I will say, the system (even as temporarily installed) provides much better comfort than the previous unit for the entire 2nd floor. (prior unit never delivered much heat to the 2nd floor).

NJ 99% winter design is 10-F, at 70-F indoors that is only a 60-F temp-differential. I live in SW WI & deal with a -15-F below zero, or an 85-F temp-differential; though less sf area I have a 57,000-output propane furnace that never comes anywhere near using that 57,000-Btuh Output.

It is always best to do everything that is cost effective to reduce the Btuh size of the furnace so you can keep the airflow close to what the 3-Ton A/C requires.
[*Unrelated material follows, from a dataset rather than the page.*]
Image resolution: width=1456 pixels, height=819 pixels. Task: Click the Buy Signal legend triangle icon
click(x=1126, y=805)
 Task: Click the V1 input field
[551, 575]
It is extremely difficult to deliver nearly 2000-CFM of airflow with residential systems.

Some adjustments on the duct system plus longer heating runtimes should help deliver more airflow heat to the 2nd floor.
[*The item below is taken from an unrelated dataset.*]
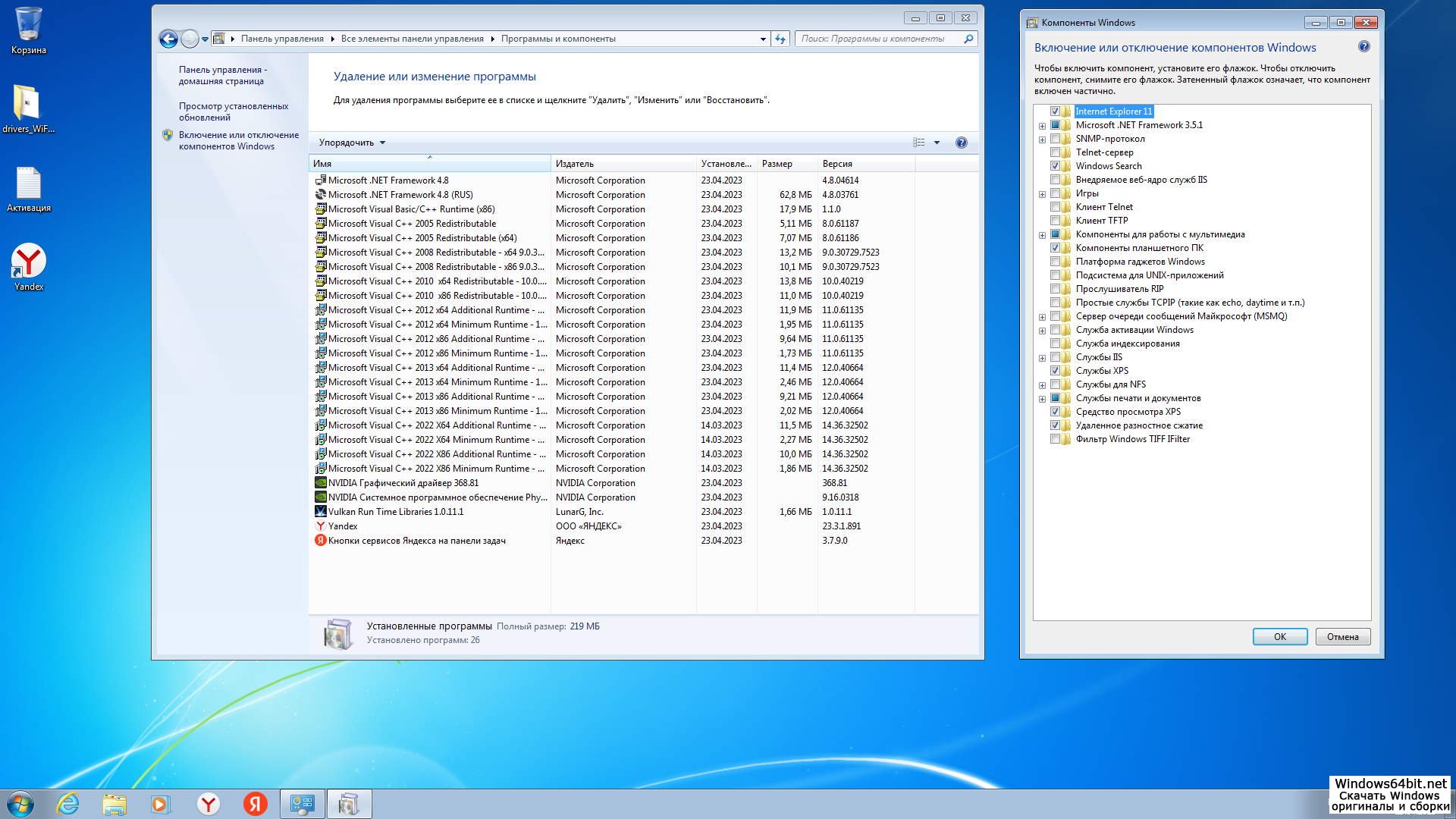The image size is (1456, 819).
Task: Expand the Microsoft .NET Framework 3.5.1 node
Action: [x=1042, y=126]
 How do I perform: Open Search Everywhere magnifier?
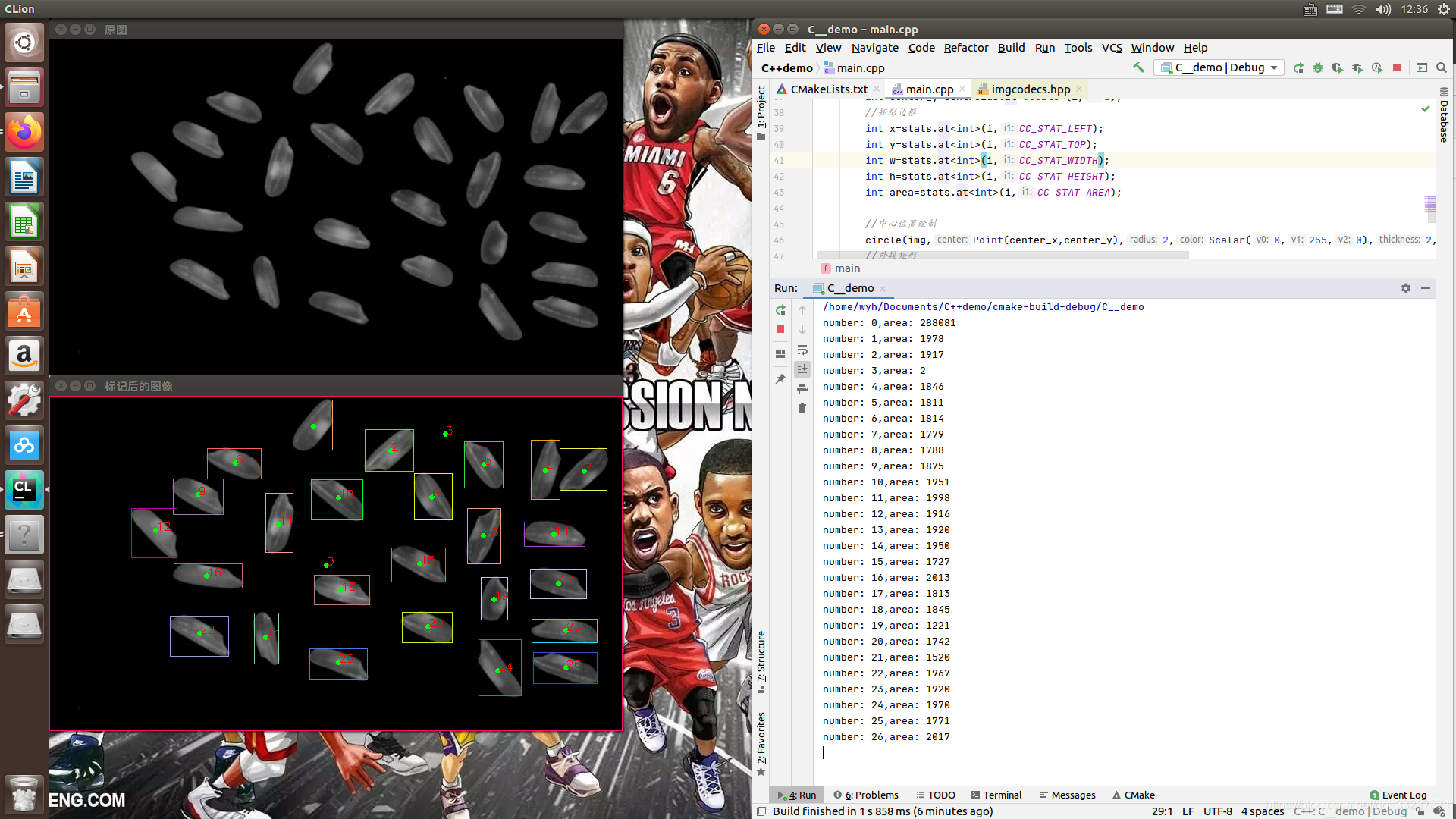(x=1442, y=67)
All around efficiencies & comfort levels improve as you reduce the rate of heat-loss; & in summer reduce heat-gain.

I would think, at a low cost, you could add storm windows which would help considerably to reduce the heat loss.

Then, do the energy saving stuff: RESNET - Big Energy Cost Saving Tips

[jtrammel]

It won't help to enlarge the duct only at the unit, your return and supply duct is probably inadequate and eventually the heat exchanger will fail from running above the spec'd temp rise. Might want to have your hvac friend check temp rise and see if you can get it within the manufactures specs. May have to enlarge your entire return duct, including grill/s, to make your new furnace live a long life and give you close to its rated efficiency.

[udarrell]

There is a possibility that the input rate of gas to the burners could be reduced.

Have your contractor check with the mfg'er to find out if the gas manifold orifices can be changed to a lower input rating by reducing the orifice size of the spuds that determine the rate of flow to the burners.

There is a possibility that this would help efficiency at every level improving overall performance & comfort.

There will be input reduction limits, based on the heat exchanger & other factors...
Since it is a very low cost reduced input switch, this might be worth looking into; the mfg'er will determine whether this can be done with your particular furnace. Years ago we used to occasionally do this on standard efficiency furnaces...

On hi-efficiency furnaces the entire burner may have to be changed out.(?)
It would be great if you could match the furnace input with the airflow limits of the duct system.

You could also use supplemental electric heat (baseboard or other) if need be, for those rare short-term extreme weather conditions.